Crypto news

18.06.2026
18:16

Deal of the Century: How Musk’s $60 Billion SpaceX Stock Deal Cut Off Anthropic’s Oxygen Ahead of IPO

In the world of high technology and artificial intelligence, an event has occurred that radically changes the balance of power on the eve of one of the most anticipated IPOs of the year. Elon Musk made a strategic maneuver by acquiring Anysphere, the developer of the popular AI tool for programmers, Cursor. The deal was valued at $60 billion, and most notably, the payment was made not in cash, but in SpaceX shares.

Anatomy of the Deal: The IPO as a Printing Press

The mechanics of this operation are striking in their sophistication. SpaceX went public on June 12 at a price of $135 per share, but by the following Tuesday, the shares were trading above $211. Musk used the few days of stock market frenzy to "print" $60 billion in the form of new shares and instantly direct them toward the pre-agreed acquisition of Cursor. In essence, the IPO itself became a printing press for this purchase. SpaceX investors, meanwhile, faced dilution of approximately 3.4%, as their stake in the company decreased due to the issuance.

Why Cursor Was Critically Important to Anthropic

Cursor is not just another AI tool. The platform ran on Anthropic's Claude model. Every engineer writing code through Cursor was, in essence, a paying customer of Anthropic "under the hood." It is with this connection that the term "vibe coding" is associated, where a programmer describes a task in words, and the AI writes the code. Anthropic's corporate revenue surged in 2025 largely because Cursor became one of the largest external channels for using Claude.

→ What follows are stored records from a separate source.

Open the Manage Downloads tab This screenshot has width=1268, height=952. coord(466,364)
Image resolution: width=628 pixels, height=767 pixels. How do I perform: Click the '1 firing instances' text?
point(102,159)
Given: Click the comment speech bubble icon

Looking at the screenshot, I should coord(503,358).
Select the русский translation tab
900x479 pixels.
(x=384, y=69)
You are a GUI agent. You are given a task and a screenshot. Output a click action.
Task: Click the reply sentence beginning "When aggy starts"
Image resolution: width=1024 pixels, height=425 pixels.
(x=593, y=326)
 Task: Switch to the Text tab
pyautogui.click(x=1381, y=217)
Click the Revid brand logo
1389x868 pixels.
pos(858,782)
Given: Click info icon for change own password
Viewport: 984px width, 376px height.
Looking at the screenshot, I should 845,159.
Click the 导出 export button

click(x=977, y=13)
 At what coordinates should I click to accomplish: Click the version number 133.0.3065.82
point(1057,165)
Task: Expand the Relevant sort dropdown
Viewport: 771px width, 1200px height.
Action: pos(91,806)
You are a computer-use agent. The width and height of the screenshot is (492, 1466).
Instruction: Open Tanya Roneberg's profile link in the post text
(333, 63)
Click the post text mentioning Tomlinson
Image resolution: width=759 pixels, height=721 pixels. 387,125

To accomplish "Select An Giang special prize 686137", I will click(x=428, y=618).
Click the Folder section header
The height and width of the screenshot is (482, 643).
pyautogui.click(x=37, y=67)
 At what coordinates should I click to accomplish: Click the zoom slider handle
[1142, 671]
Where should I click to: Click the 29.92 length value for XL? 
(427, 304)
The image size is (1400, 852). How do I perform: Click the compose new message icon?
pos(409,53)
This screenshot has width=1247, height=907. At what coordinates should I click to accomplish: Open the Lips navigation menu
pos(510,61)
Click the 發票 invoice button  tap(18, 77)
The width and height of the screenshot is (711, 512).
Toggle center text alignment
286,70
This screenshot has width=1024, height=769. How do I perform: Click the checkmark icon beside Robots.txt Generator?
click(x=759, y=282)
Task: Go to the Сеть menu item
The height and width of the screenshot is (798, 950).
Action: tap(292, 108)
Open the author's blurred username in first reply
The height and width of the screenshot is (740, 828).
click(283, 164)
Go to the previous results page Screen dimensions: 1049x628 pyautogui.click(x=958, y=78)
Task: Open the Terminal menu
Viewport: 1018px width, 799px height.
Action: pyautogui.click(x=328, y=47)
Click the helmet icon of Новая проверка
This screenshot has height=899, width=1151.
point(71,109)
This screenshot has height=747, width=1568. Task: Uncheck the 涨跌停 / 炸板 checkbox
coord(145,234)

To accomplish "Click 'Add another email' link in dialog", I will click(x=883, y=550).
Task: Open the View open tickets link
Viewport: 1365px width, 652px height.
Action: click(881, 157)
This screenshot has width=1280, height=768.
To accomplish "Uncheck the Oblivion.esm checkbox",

However, according to data from the service Ramp, Cursor's share among corporate clients began to decline: from 41% in June 2025 to 26% in May 2026, losing ground to GitHub Copilot and Amazon Q. Investors like Andreessen Horowitz and Nvidia valued Cursor at $50 billion, considering this price aggressive. Musk paid 20% more — for a company that, according to analysts, is already losing its leadership in the race.

Blow to Anthropic: Accident or Planned Attack?

The deal came precisely in the interval between Anthropic filing its IPO application and setting the offering price. Musk didn't just buy an asset — he deprived Anthropic of one of its key monetization channels. His own AI division, xAI, was experiencing serious difficulties: by the end of March 2026, all 11 of its co-founders had left the company, and Musk himself admitted that xAI was "built incorrectly from the start." Buying a brand that engineers already trust turned out to be easier than building a competitive product from scratch.

Expert Opinion: This deal is a brilliant example of how financial engineering at the intersection of IPO and M&A can reshape the landscape of an entire industry. For Anthropic, the loss of Cursor is not just lost revenue; it is a signal to the market that their key distribution channel has fallen under the control of a competitor. If the company cannot quickly convince Wall Street that it has alternative growth drivers, one of the year's most high-profile AI IPOs could be under serious threat.